Но, как бы то ни было, война войной, а любовь к Ласточке была бескомпромиссной, всеобщей и безграничной.
Солдатская любимица стала притяжением всех добрых сил на земле. Светлым образом.
Насколько я заметил, абсолютно все батарейцы хотели погладить Ласточку. Даже чуток обнять за шею и, хотя бы, на секундочку прижаться к ней. А той, видимо, было приятно от ласковых людских прикосновений. Она в знак признательности качала головой и шевелила кожей.
Интересная особенность у лошади, скажу вам, вздрагивать кожей. А, может быть, ей было радостно от солдатских забав, потешно и щекотно?
Ездовой Колчин оборвал рукава разодранной фуфайки, сложил вчетверо. Суровыми нитками подшил тесемки. Получилась приличная щетка для чистки и конной бани. В свободное от боев время он с любовью обмывал водой крутые лошадиные бока, а щеткой этой обтирал до блеска.

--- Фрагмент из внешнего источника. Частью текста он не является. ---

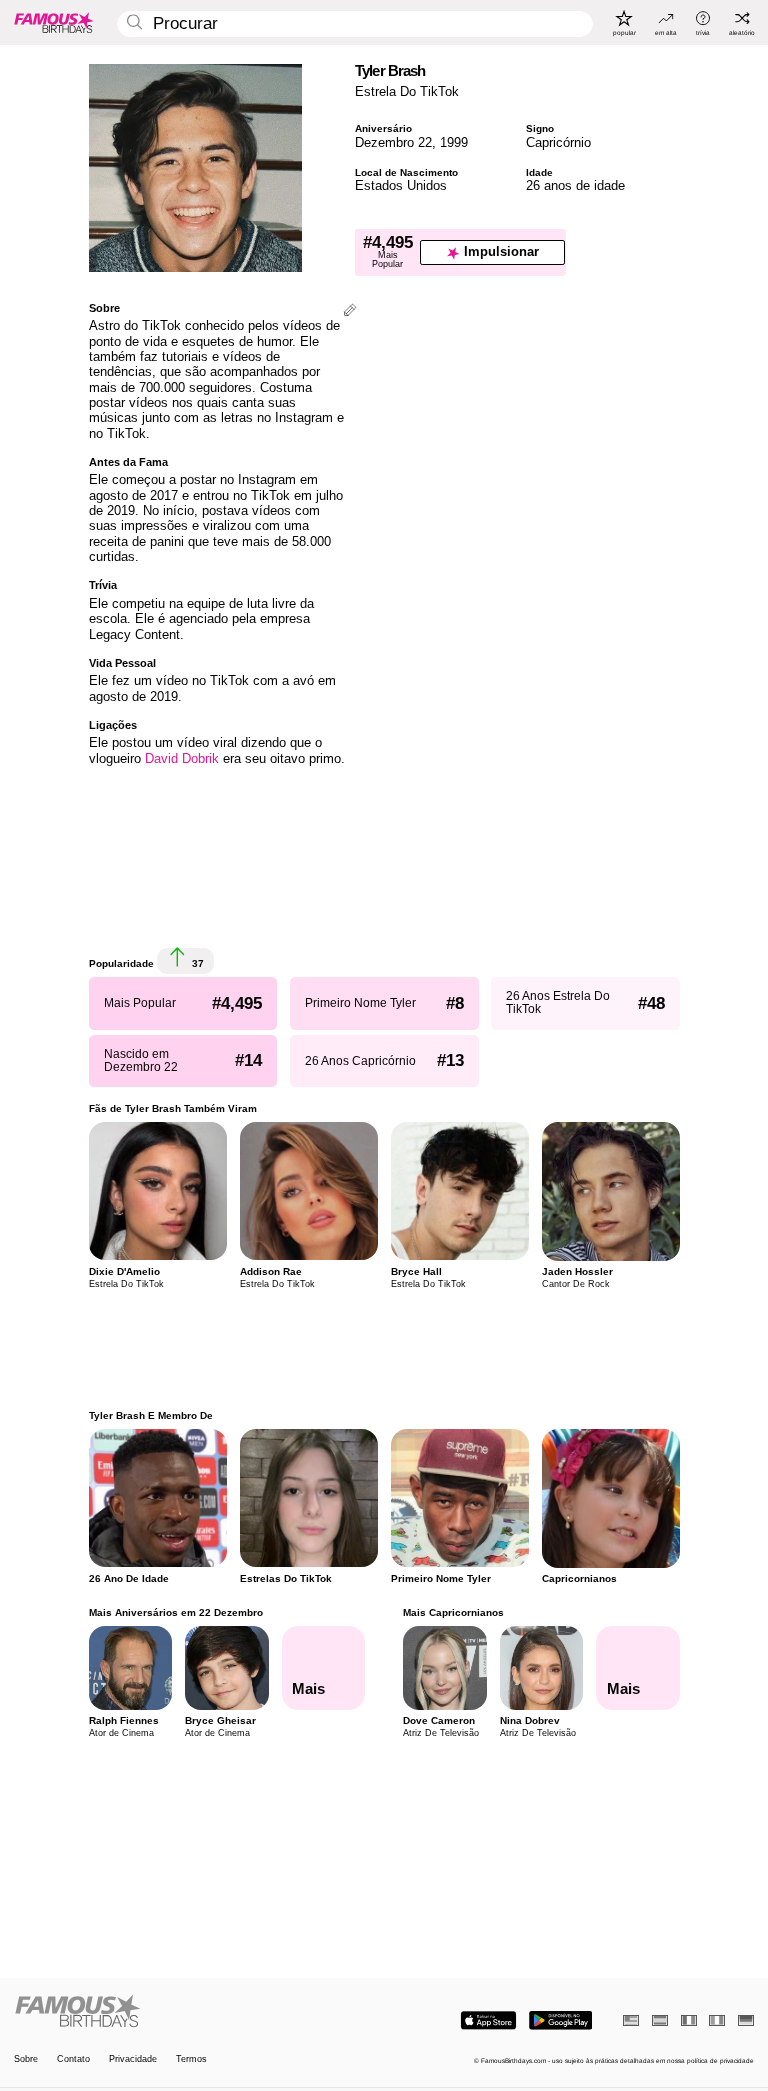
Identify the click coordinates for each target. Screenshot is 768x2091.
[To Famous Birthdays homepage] (54, 22)
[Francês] (689, 2020)
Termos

Мы все любовались красотой Ласточки!
Упряжь, хомут, удила, вожжи всегда были у него в полном порядке. Но особую тревогу вызывали изящные тонкие ноги. Конкретнее, копыта лошади. По штату положены были подковы. Но где новые взять, если у интендантов их просто не было в наличии
– Ждите, – говорили тыловики, – найдем рано или поздно. Ничего себе, как отбрехивались.
В Ленинграде, подступы к которому мы защищали, свирепствовал жуткий голод. До нас доходили противоречивые слухи.
Однако, солдаты тоже не жировали и никогда не случалось, чтобы наедались досыта. Каша, каша, каша в разных вариантах, почти всегда постная и без мяса. Тушенка, если была, только трофейная. Хорошо, хоть, хлеба пайку не задерживали. И ноги не протянешь и сытым не будешь.